Jeżeli mówimy o moralności i demoralizacji, to najczęściej w kontekście osobowych, międzyludzkich relacji. Rzadko mówimy o moralności w polityce, bo to pusty frazes, zbędny jak telefon na korbkę. W konsekwencji nasza refleksja polityczna rogowacieje, staje się pasywna. Nie trwoży nas jakże groźna, od lat w świecie polityki stosowana zasada: "dziel i rządź". Dowodzić tego nie ma potrzeby. Przypomnę jedynie, że wykorzystując jej skuteczność, nasi wrogowie zawsze starali się anihilować poczucie wspólnoty Polaków. Tak było w okresie rozbiorów, tak po ataku Hitlera na Polskę i próbie dzielenia Polaków na "SlonzakenVolk "(narodowość ślązacka), "Goralenvolk"(naród góralski), Kaszubów czy Mazurów. Stalinizm i jego ideologiczni apologeci też nie poradzili sobie z Polakami, i nie wyrwali z nas korzenia jedności. Z niej wyrosła "Solidarność"- patrząc z perspektywy minionego czasu - ostatni plon naszej wielowiekowej niezłomności.

Dziel i rządź

Każdy myślący Polak, któremu nieobce są losy Ojczyzny, czuje trwogę, gdy atakuje go polityczna gra, dialektyczna propaganda, gdy kupczy się wartością nadrzędną - prawdą. Zmanipulowana w przekazie rządowych mediów, wykrzywia obraz Polski i świata, indoktrynuje umysły. Cynicznym wykorzystaniem katastrofy smoleńskiej w której gęsta mgła, implodujące bomby i puszka po coca-coli miały dowodzić zamachu. Najbzdurniejsze idiotyzmy podawane przez pseudoekspertów i wielokrotnie powielane we wszystkich prorządowych mediach wydestylowały "paliwo polityczne" dla przyszłych rządów PiS-u.

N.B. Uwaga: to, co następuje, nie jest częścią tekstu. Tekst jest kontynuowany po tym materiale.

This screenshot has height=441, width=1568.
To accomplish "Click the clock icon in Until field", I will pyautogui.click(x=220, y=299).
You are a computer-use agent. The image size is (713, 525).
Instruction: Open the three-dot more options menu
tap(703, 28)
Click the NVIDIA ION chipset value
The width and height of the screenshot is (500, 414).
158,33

Łamanie Konstytucji, nobilitacja dawnych  ministrantów reżimu komunistycznego, to kolejne puzzle demoralizującej społeczeństwo układanki. Mówi się o prawie, a żaden prokurator nie ma śmiałości przesłuchać Jarosława Kaczyńskiego w jego własnej sprawie. Mówi się o sprawiedliwości społecznej, a nositeczka prezesa NBP zarabia dziennie (!) nieco mniej od nauczyciela miesięcznie! "500plus", jako pseudosocjalny program rządowy, to też nic innego jak "kupowanie" głosów wyborców. Coś za nic. Za darmo. Czy może być bardziej demoralizujący społeczeństwo przykład niszczenia etosu pracy? Ile pokoleń będzie się z tego podnosić? By szacunek dla ludzkiego wysiłku, dla uczciwie zarobionych pieniędzy odzyskał należne mu miejsce.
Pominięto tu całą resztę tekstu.